Start of Data to use

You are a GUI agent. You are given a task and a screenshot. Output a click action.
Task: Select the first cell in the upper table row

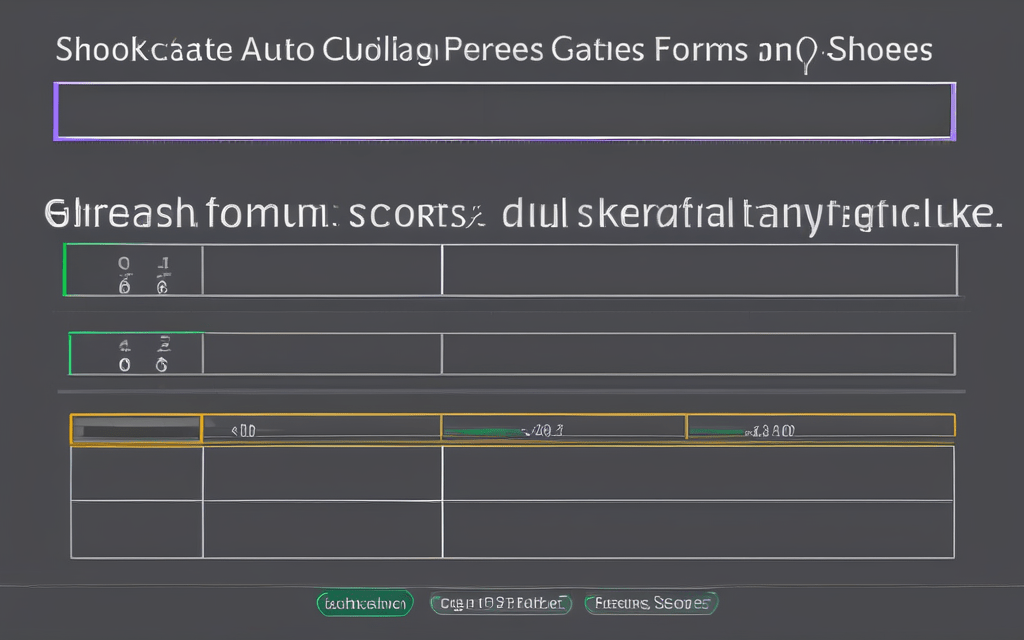137,473
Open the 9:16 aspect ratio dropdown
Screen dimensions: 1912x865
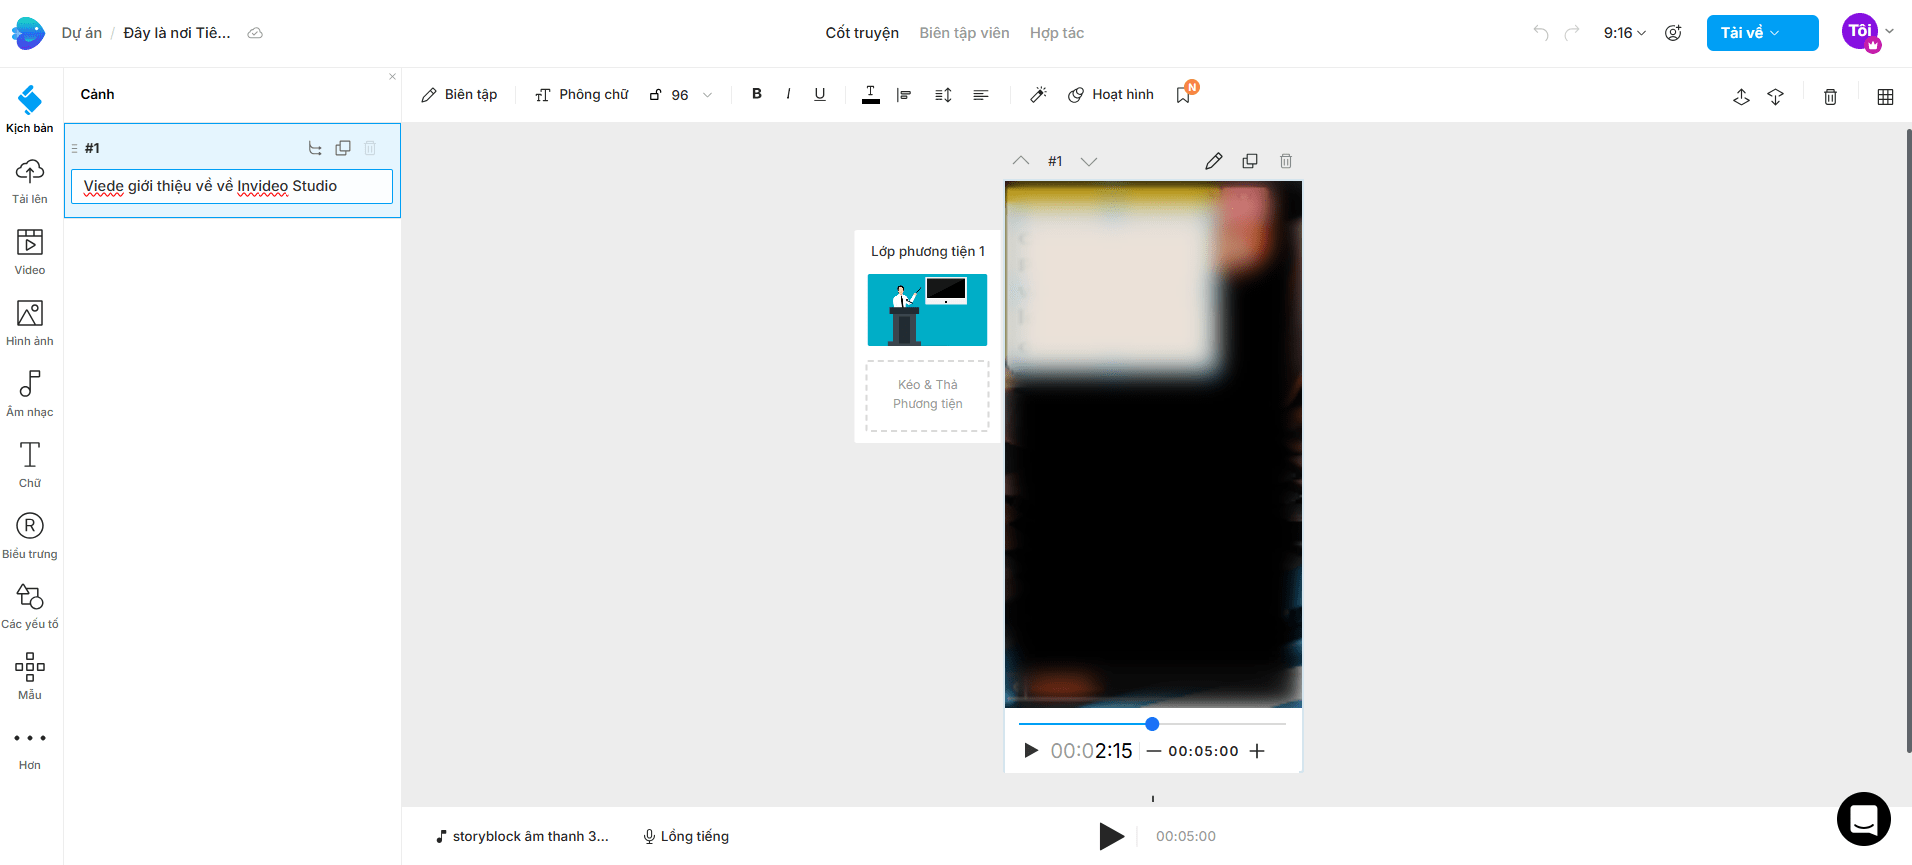(1624, 33)
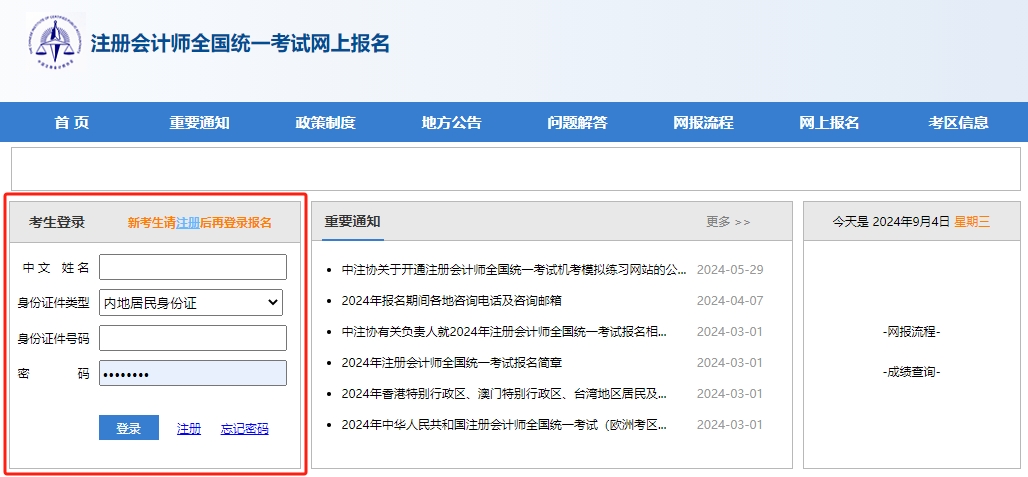Open the 2024年报名期间各地咨询电话 notice
The image size is (1028, 477).
coord(451,301)
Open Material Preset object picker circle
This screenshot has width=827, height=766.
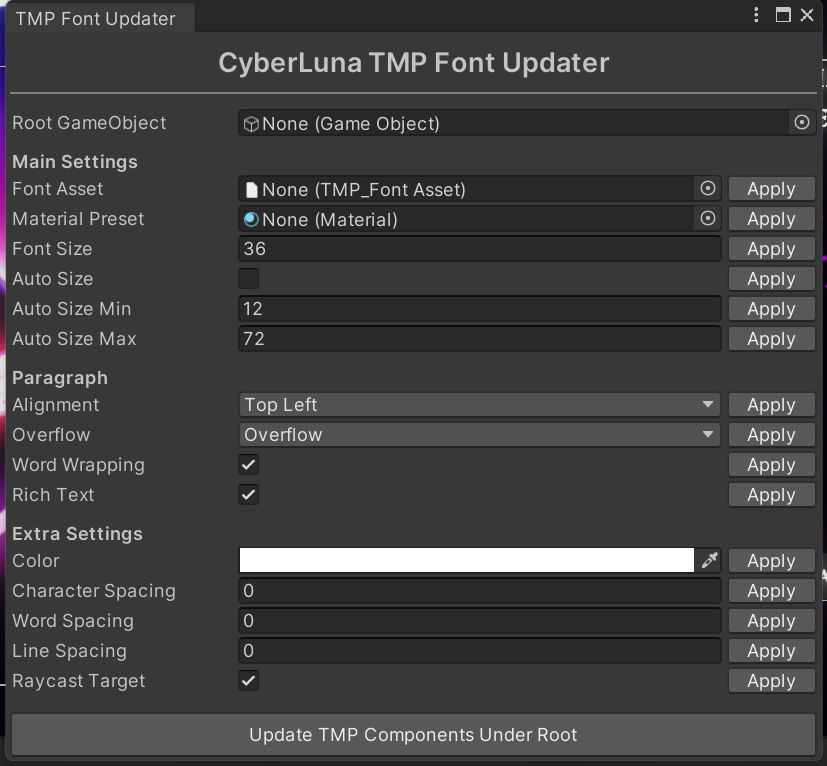(x=708, y=219)
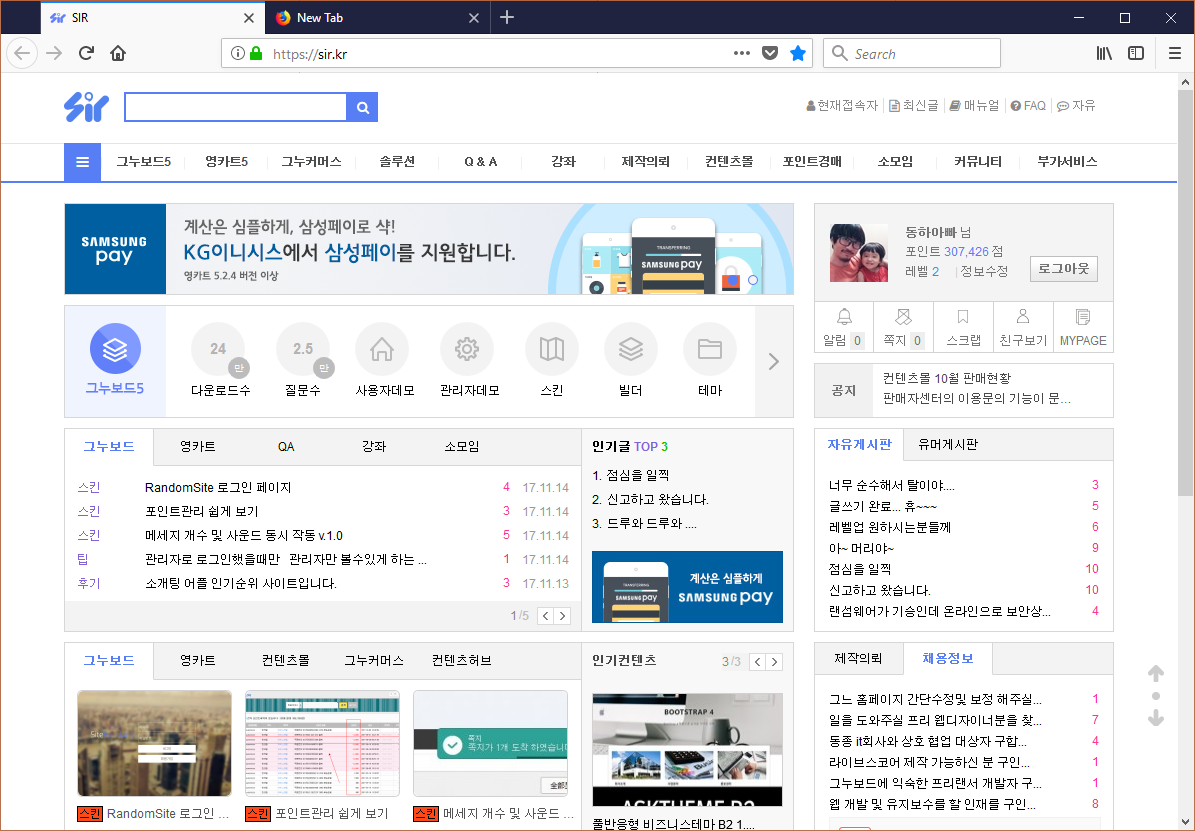The height and width of the screenshot is (831, 1195).
Task: Click the 테마 folder icon
Action: pyautogui.click(x=709, y=349)
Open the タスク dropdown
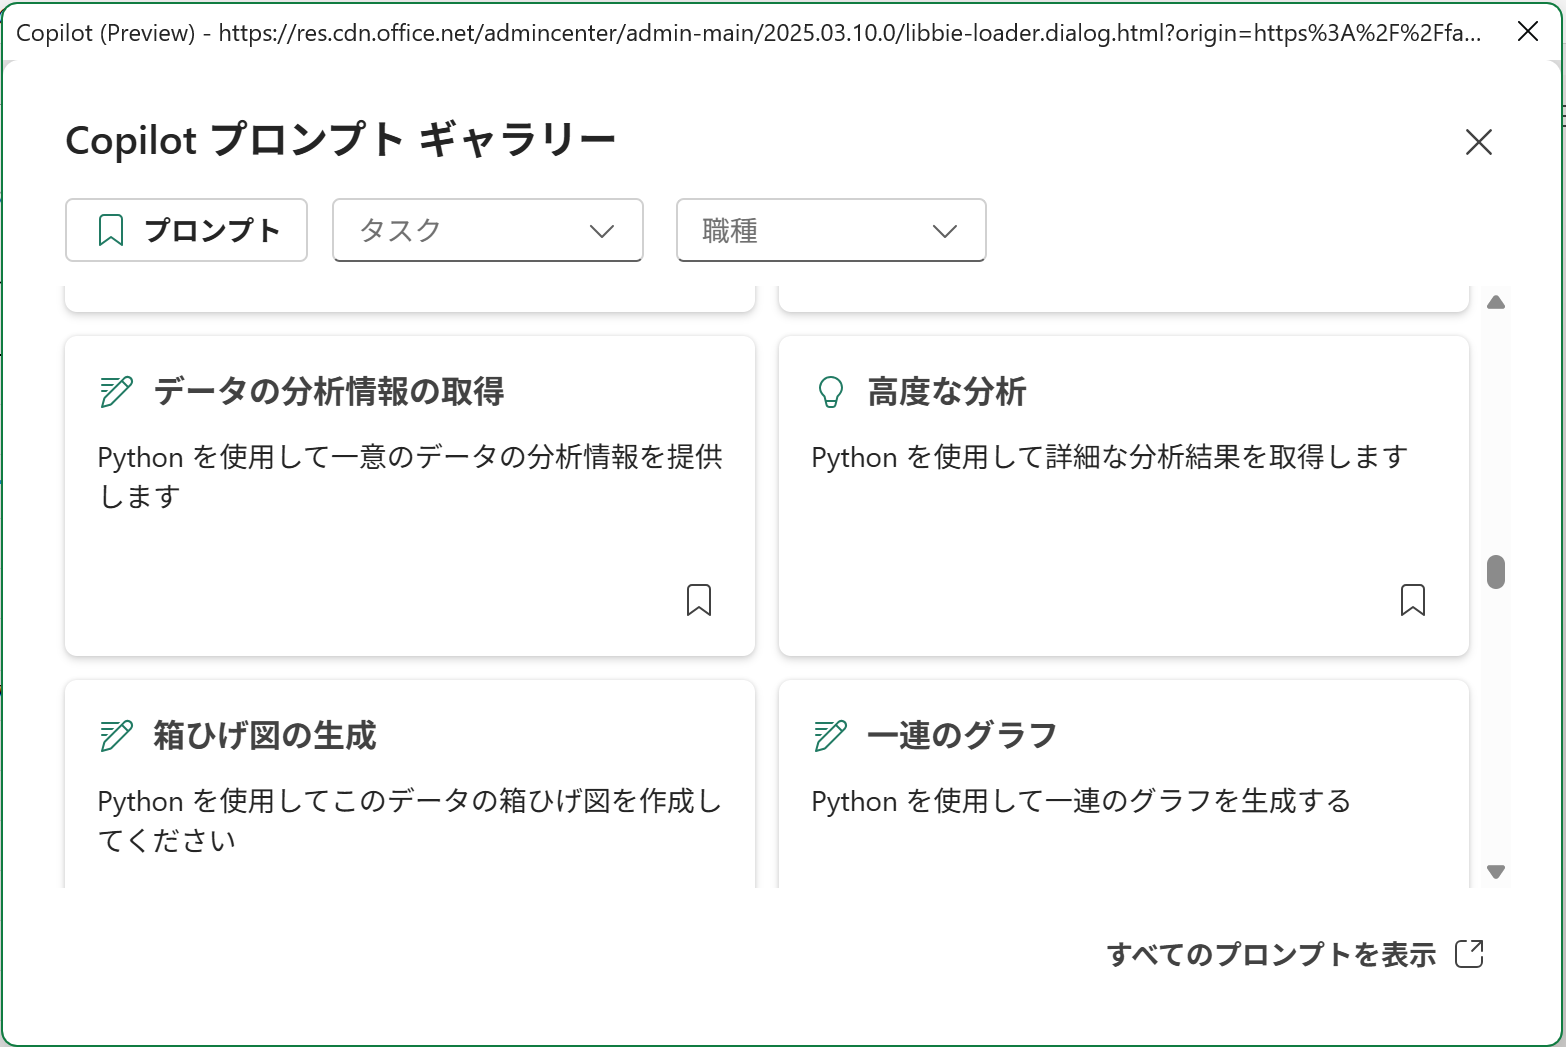This screenshot has height=1047, width=1566. (487, 230)
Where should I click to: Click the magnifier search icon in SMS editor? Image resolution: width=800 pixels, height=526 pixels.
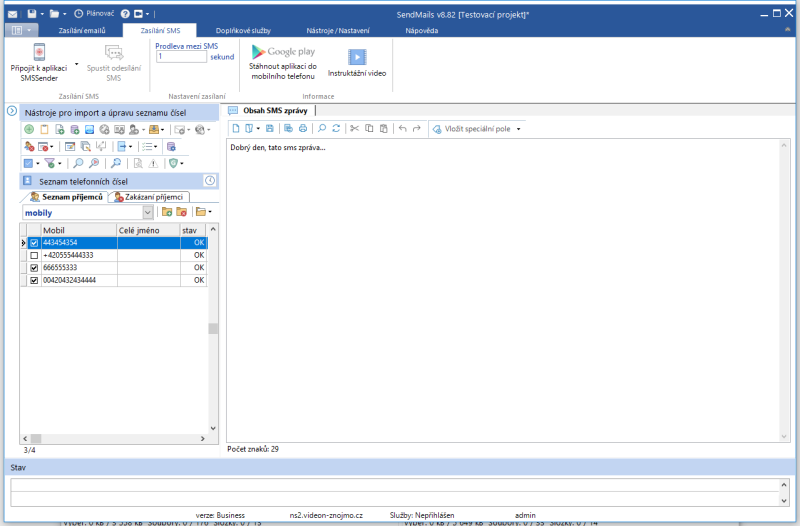(x=322, y=129)
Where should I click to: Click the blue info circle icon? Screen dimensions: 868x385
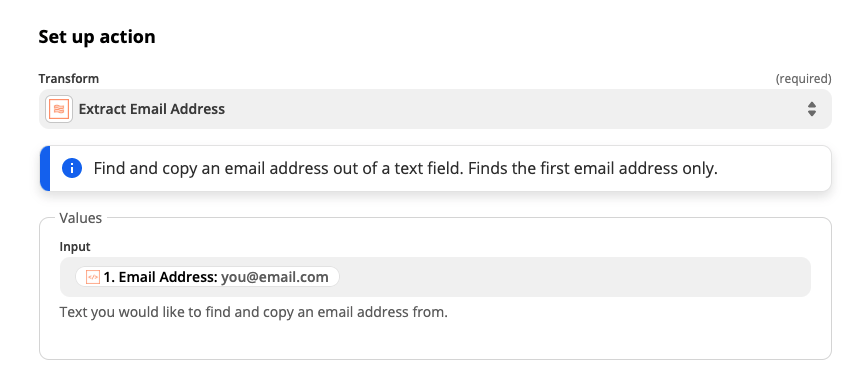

End of Data to use

● Problem to work on
Reproduce the material above with "dropdown" changed to "menu" wherever it occurs, keeping everything else the same. Leave out the pictures.

● Answer for this exercise
You are a GUI agent. You are given a task and a screenshot. Output a click action.
Task: Select the first cell in the upper table row

137,473
Open the 9:16 aspect ratio menu
Screen dimensions: 1912x865
(1624, 33)
Open the 2024年报名期间各地咨询电话 notice
The image size is (1028, 477).
coord(451,301)
Open Material Preset object picker circle
This screenshot has width=827, height=766.
(x=708, y=219)
The height and width of the screenshot is (831, 1195).
Task: Click the 테마 folder icon
Action: pyautogui.click(x=709, y=349)
Open the タスク menu
This screenshot has height=1047, width=1566. (487, 230)
Where should I click to: Click the magnifier search icon in SMS editor? Image resolution: width=800 pixels, height=526 pixels.
(x=322, y=129)
Where should I click to: Click the blue info circle icon? Screen dimensions: 868x385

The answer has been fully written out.